O delegado responsável pelo inquérito sobre o acidente envolvendo o ex-deputado do Paraná Fernando Ribas Carli Filho pediu mais tempo para investigar o caso. O acidente completa dois meses nesta terça-feira, 7, e está nas mãos do delegado Armando Braga, da Delegacia de Delitos de Trânsito de Curitiba. No acidente, dois jovens morreram. Braga pediu mais 30 dias à Justiça para encerrar o inquérito.

 

A ampliação do prazo é necessária pois ainda faltam dois laudos que ainda são elaborados pelo Instituto de Criminalística. A informação foi confirmada pela assessoria do delegado, que está participando de um curso. Esta é a segunda vez que o delegado pede mais tempo para concluir o inquérito.

 

Os laudos, que não têm prazo para serem concluídos, devem refletir o que os peritos observaram na reconstituição do acidente feita no dia 22 de junho.

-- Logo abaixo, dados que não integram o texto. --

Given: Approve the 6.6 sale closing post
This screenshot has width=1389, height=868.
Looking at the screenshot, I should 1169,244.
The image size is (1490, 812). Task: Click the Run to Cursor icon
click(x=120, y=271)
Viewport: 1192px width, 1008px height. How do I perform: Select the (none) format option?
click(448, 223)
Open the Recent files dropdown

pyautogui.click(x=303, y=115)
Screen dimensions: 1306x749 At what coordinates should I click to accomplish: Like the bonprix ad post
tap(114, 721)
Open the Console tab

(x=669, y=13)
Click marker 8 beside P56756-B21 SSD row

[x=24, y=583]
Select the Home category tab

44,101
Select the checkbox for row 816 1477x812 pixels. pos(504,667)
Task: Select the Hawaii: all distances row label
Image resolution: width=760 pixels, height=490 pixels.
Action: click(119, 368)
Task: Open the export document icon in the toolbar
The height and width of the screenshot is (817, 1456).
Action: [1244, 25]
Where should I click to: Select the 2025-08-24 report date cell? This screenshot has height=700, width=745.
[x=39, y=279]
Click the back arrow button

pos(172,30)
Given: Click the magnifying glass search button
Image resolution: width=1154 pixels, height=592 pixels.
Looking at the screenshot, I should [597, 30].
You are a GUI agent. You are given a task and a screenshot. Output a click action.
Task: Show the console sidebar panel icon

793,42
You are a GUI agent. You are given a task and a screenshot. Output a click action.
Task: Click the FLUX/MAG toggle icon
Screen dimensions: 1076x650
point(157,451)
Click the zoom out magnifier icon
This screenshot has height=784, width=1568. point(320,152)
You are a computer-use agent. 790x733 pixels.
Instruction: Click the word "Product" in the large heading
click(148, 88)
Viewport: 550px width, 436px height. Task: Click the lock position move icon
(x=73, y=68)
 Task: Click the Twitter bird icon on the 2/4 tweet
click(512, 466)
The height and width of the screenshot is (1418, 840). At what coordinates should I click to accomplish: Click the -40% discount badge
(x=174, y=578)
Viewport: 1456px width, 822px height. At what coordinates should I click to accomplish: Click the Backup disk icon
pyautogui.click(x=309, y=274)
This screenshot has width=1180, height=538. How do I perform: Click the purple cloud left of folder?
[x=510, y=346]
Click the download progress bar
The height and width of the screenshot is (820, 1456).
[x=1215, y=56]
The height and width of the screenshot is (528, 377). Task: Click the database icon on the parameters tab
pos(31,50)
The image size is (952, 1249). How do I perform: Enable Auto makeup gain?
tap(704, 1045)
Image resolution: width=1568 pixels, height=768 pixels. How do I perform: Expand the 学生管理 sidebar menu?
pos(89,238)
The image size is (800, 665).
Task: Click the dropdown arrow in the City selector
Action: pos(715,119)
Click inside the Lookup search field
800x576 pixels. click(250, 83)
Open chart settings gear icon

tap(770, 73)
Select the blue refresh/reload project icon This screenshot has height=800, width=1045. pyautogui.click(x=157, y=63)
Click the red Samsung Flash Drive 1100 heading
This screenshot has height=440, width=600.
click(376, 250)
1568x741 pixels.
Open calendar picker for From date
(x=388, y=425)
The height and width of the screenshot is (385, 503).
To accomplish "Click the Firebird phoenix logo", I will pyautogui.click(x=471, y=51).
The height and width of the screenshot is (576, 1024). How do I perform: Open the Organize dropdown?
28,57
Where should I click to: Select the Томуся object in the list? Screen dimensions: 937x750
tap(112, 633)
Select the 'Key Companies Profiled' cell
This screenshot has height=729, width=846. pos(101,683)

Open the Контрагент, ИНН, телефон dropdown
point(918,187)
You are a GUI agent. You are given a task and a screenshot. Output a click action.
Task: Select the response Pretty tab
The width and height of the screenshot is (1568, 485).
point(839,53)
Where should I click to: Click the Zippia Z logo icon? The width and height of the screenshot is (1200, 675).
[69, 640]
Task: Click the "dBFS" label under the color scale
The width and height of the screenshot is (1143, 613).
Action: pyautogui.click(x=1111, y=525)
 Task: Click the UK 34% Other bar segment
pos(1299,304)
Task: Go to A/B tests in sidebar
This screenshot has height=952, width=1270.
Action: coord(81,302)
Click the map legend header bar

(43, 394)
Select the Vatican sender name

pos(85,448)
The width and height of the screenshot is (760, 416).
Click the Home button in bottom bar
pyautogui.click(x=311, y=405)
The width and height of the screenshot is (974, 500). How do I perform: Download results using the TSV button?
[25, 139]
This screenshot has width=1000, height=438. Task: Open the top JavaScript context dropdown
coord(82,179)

Um deles deve descrever como ficaram os dois carros envolvidos e seus ocupantes após o acidente.

 

O segundo laudo deve mostrar a trajetória e velocidade dos carros, além do ângulo de visão de cada um dos motoristas. Segundo o delegado, os laudos são importantes para dar objetividade ao relatório do inquérito.

 

Informações preliminares apontam que o Passat dirigido pelo deputado decolou por cerca de 10 metros antes de atingir o Fit, onde estavam Gilmar Rafael Yared e Carlos Murilo de Almeida, que morreram.

 

Carli Filho estaria em alta velocidade e com dosagem alcoólica bastante superior à tolerada pela legislação. O ex-deputado, que renunciou antes da possível instauração de processo de cassação na Assembleia Legislativa, ainda se recupera dos ferimentos que atingiram principalmente o rosto. Ele estava com a carteira cassada, resultado de 130 pontos por desobediência à legislação.